**Work instructions**: Filter the records for lines holding the string "field".

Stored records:
┌──

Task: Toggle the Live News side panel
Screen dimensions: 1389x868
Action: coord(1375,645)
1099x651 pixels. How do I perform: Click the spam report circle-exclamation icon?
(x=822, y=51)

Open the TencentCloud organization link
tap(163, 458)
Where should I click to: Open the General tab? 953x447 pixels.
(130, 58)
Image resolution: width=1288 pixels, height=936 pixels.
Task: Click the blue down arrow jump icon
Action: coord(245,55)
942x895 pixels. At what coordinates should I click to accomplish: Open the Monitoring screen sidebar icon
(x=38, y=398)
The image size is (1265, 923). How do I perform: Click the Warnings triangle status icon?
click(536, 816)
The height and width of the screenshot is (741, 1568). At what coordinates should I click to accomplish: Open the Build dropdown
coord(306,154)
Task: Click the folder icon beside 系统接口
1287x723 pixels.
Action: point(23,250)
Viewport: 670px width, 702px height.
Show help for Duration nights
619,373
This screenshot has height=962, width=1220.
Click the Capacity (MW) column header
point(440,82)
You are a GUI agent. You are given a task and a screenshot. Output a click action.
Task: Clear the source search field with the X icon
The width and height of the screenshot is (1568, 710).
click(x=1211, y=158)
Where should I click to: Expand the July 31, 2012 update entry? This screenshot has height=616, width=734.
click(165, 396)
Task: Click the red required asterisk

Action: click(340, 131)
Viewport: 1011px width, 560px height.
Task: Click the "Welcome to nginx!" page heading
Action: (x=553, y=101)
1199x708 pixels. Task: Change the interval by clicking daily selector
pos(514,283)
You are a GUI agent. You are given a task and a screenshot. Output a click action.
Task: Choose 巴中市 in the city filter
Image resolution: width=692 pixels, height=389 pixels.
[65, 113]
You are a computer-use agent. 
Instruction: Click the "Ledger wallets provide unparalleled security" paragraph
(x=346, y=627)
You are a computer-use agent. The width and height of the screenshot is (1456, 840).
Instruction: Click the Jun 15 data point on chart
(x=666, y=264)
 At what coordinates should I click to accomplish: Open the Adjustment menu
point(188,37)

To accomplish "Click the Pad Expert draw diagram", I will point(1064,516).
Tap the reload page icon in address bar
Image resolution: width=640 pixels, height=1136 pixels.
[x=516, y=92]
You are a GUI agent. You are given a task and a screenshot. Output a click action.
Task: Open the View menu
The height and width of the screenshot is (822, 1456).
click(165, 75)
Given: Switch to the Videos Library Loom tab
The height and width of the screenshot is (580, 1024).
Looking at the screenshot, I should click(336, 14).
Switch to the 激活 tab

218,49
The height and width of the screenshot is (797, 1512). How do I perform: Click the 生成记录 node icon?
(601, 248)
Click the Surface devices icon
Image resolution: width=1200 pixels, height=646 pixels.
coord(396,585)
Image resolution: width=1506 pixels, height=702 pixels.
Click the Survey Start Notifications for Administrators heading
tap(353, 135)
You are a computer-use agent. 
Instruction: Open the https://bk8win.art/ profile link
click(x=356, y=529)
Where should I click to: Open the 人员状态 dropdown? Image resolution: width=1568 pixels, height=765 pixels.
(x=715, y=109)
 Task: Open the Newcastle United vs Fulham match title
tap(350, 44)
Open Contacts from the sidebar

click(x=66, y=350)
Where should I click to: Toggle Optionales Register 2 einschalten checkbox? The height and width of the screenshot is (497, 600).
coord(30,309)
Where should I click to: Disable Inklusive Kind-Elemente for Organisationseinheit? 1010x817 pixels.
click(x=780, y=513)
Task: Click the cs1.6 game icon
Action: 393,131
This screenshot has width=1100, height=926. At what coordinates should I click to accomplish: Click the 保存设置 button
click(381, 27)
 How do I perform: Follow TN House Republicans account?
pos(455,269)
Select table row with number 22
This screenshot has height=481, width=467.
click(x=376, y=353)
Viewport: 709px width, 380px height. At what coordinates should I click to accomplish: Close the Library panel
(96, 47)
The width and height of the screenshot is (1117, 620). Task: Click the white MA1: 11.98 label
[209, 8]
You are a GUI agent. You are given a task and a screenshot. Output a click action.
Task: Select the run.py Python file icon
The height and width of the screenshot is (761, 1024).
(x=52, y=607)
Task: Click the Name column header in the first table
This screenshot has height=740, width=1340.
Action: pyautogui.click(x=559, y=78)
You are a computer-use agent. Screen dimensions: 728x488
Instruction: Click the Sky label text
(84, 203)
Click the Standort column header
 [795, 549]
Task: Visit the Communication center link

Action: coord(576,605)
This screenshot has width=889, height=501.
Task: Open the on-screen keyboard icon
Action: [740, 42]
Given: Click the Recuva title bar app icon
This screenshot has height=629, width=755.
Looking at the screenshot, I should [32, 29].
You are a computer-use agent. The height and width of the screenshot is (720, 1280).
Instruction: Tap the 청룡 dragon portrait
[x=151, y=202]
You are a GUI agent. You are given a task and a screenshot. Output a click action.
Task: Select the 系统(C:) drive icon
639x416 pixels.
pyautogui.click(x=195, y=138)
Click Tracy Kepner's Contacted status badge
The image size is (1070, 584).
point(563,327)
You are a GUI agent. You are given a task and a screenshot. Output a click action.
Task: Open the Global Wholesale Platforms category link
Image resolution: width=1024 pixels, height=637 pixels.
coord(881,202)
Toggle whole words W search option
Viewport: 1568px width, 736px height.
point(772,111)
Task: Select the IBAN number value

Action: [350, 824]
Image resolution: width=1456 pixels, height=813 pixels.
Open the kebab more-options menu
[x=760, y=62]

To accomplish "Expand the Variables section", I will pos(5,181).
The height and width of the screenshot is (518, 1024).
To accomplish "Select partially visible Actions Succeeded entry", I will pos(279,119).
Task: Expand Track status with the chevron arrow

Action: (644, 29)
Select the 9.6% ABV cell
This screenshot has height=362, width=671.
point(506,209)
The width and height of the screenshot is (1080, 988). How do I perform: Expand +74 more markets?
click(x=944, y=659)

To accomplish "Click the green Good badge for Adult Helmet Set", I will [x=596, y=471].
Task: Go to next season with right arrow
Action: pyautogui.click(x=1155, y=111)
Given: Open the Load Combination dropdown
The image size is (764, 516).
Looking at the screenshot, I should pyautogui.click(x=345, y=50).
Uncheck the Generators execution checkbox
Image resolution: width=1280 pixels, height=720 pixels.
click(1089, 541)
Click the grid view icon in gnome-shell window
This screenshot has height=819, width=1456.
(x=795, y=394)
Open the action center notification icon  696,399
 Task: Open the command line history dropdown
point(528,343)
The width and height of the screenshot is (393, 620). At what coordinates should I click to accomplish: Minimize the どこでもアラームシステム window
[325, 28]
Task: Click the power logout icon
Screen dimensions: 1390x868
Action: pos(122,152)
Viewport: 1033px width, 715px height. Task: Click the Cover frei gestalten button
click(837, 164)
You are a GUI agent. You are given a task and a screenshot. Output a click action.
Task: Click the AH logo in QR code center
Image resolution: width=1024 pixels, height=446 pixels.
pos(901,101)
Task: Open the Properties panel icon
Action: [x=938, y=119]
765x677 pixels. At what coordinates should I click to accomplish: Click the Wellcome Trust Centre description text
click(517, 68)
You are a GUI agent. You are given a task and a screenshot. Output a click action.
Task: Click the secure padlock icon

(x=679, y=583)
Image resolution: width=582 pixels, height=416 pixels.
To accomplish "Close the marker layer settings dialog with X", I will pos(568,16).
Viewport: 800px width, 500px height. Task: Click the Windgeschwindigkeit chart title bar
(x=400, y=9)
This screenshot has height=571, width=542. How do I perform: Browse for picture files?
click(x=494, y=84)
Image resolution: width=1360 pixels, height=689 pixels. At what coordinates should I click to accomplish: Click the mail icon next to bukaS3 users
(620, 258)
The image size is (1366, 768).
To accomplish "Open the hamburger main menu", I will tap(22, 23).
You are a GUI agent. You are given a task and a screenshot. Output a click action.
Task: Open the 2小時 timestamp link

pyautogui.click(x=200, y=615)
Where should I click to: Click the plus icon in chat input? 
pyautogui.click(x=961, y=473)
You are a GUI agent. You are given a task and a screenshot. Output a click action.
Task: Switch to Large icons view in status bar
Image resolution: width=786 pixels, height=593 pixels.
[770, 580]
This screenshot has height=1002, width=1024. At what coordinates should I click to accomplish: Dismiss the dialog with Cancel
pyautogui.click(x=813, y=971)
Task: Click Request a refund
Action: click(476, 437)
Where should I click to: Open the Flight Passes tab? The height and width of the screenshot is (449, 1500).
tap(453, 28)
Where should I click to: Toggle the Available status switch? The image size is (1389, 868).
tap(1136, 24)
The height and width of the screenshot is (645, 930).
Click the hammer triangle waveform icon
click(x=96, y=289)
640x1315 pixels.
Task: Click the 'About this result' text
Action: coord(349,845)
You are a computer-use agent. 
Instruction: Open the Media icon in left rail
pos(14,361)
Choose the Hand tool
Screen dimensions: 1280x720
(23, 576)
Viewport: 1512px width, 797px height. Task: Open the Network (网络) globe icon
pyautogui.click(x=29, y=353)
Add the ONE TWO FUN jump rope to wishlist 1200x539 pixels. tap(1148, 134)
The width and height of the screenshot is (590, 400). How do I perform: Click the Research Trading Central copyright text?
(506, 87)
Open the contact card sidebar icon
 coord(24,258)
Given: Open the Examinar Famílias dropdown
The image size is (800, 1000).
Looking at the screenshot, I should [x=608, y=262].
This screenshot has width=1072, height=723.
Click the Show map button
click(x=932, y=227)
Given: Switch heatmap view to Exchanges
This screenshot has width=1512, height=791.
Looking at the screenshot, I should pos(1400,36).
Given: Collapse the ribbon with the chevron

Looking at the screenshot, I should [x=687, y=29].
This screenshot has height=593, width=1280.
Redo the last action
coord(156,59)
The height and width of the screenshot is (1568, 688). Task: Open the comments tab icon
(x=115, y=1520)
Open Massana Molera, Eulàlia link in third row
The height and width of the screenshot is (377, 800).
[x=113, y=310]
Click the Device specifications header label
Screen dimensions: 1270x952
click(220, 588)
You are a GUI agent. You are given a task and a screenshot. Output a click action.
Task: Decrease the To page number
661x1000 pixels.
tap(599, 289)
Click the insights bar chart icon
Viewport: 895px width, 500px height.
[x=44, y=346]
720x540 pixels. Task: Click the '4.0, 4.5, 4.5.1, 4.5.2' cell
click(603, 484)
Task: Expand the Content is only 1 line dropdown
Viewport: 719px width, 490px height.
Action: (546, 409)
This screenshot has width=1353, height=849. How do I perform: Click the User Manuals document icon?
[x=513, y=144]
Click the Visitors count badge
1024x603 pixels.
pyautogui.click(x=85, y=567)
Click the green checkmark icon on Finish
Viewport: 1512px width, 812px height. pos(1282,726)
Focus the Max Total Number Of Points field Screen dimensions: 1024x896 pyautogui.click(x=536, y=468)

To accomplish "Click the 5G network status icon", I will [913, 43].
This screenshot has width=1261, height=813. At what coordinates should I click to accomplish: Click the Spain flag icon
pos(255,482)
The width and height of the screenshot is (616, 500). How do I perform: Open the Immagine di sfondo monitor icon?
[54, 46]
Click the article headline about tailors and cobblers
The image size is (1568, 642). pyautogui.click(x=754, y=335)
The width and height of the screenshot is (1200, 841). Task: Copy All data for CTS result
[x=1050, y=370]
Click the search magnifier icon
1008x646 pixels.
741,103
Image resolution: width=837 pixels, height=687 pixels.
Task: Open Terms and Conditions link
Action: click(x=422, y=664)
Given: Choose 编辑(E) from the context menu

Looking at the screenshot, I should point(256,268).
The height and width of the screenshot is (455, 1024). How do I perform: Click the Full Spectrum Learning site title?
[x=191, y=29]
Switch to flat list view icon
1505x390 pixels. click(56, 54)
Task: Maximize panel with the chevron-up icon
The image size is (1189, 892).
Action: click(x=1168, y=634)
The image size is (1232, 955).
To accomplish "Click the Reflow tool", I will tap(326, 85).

└──

**Response**:
Task: Clear the source search field with the X icon
Focus the Max Total Number Of Points field Screen dimensions: 1024x896 pyautogui.click(x=536, y=468)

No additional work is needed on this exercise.